Von Omnilex extrahiert

Kernrechtsfrage

Whether the appeal against the provisional lifting order was admissible and timely.

Extrahierter Entscheid

The appeal was filed in time and was formally admissible.

Extrahierte Begründung

Notification occurred on 26 June 2009 at the earliest on 27 June; the appeal of 3 July 2009 was therefore timely and sought a permissible reform of the order.

Kernrechtsfrage

Whether Ka.________ Sàrl had standing as creditor despite the contract mentioning Kb.________ Sàrl.

Extrahierter Entscheid

Yes.
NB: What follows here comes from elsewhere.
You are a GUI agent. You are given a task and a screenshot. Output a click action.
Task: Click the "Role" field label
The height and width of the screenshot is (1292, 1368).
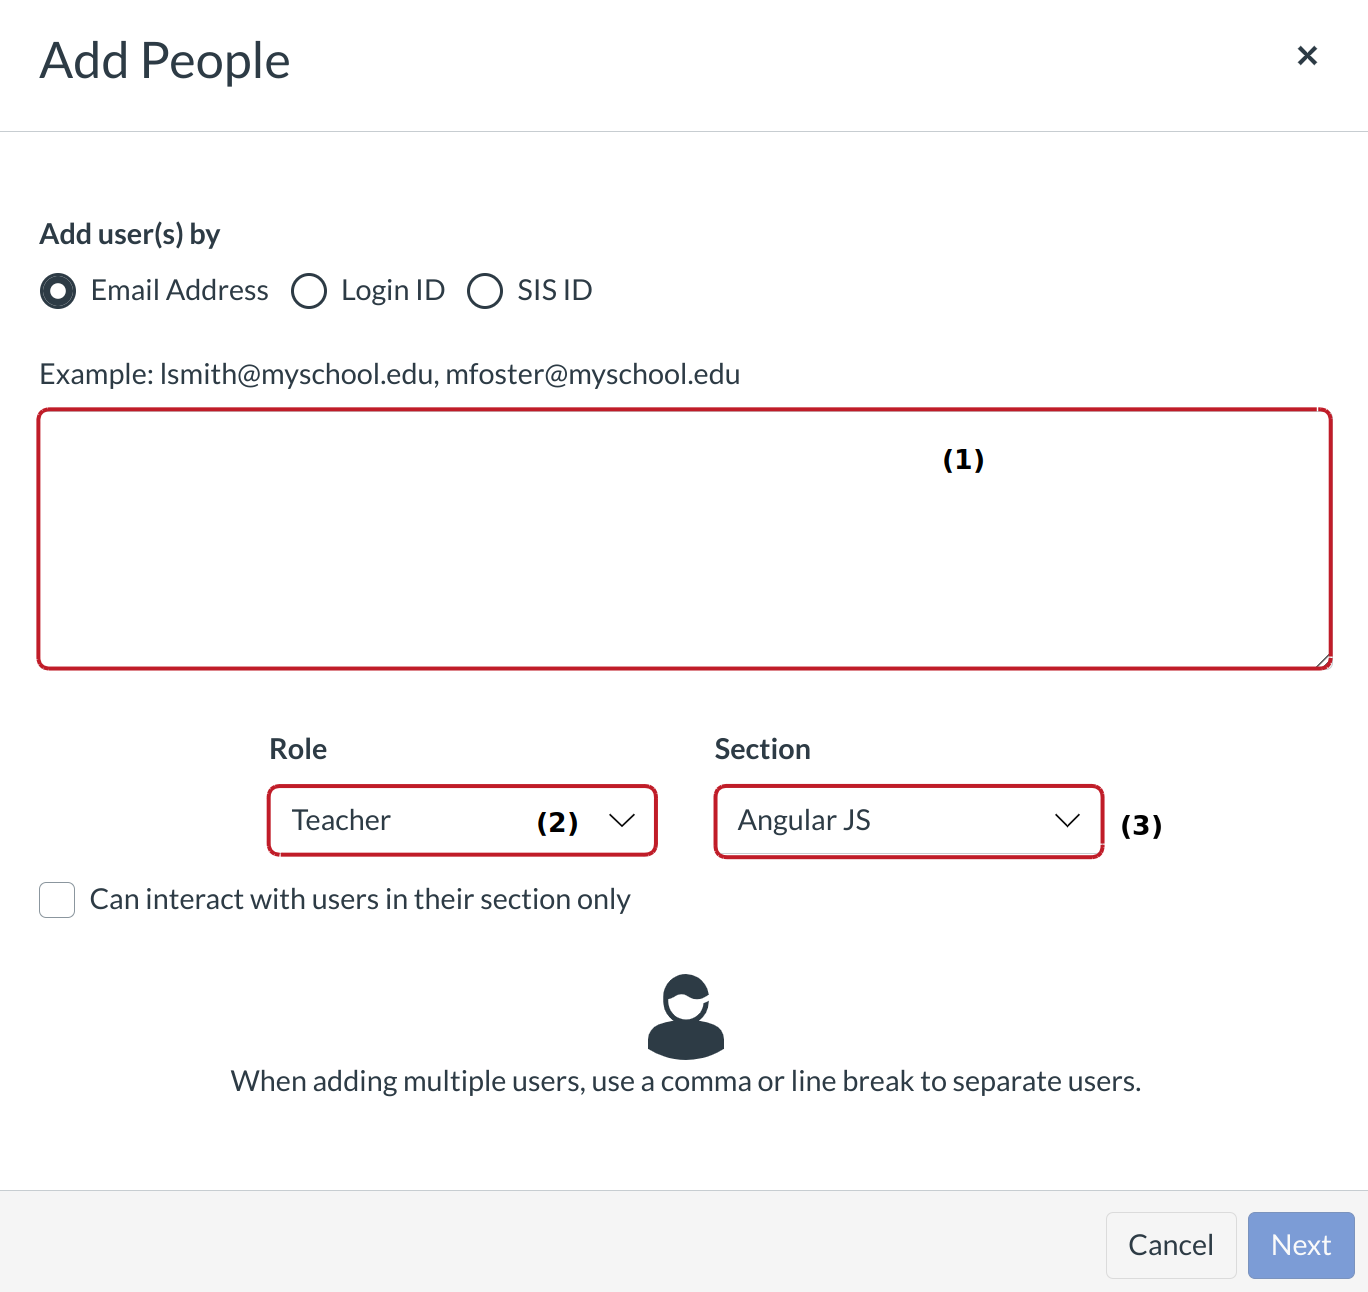click(298, 749)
Kb.________ Sàrl had merely changed its corporate name to Ka.________ Sàrl; it was the same company.

Extrahierte Begründung

The commercial register extract showed a name change on 4 April 2008, not a transfer to a different entity, so creditor identity existed.

Kernrechtsfrage

Whether the signed contract constituted a recognition of debt and the creditor had performed its contractual obligation.

Extrahierter Entscheid

Yes. The bilateral contract constituted a debt acknowledgment for CHF 4,500, and performance was sufficiently shown by the Google search result page.

Extrahierte Begründung

A signed bilateral contract can justify provisional lifting if the creditor proves performance. The search result page showed the debtor's site on the first page in third position, matching the agreed keyword positioning.

Kernrechtsfrage

Whether the provisional lifting of opposition should be upheld or set aside.

Extrahierter Entscheid

The first-instance order was correct and had to be confirmed.

Extrahierte Begründung

The contractual debt, creditor identity, and performance were established; the debtor's objections failed.

Kernrechtsfrage

Allocation of second-instance costs.

Extrahierter Entscheid

The appellant had to bear the second-instance costs.

Extrahierte Begründung

As the appeal failed, costs were charged to the appellant.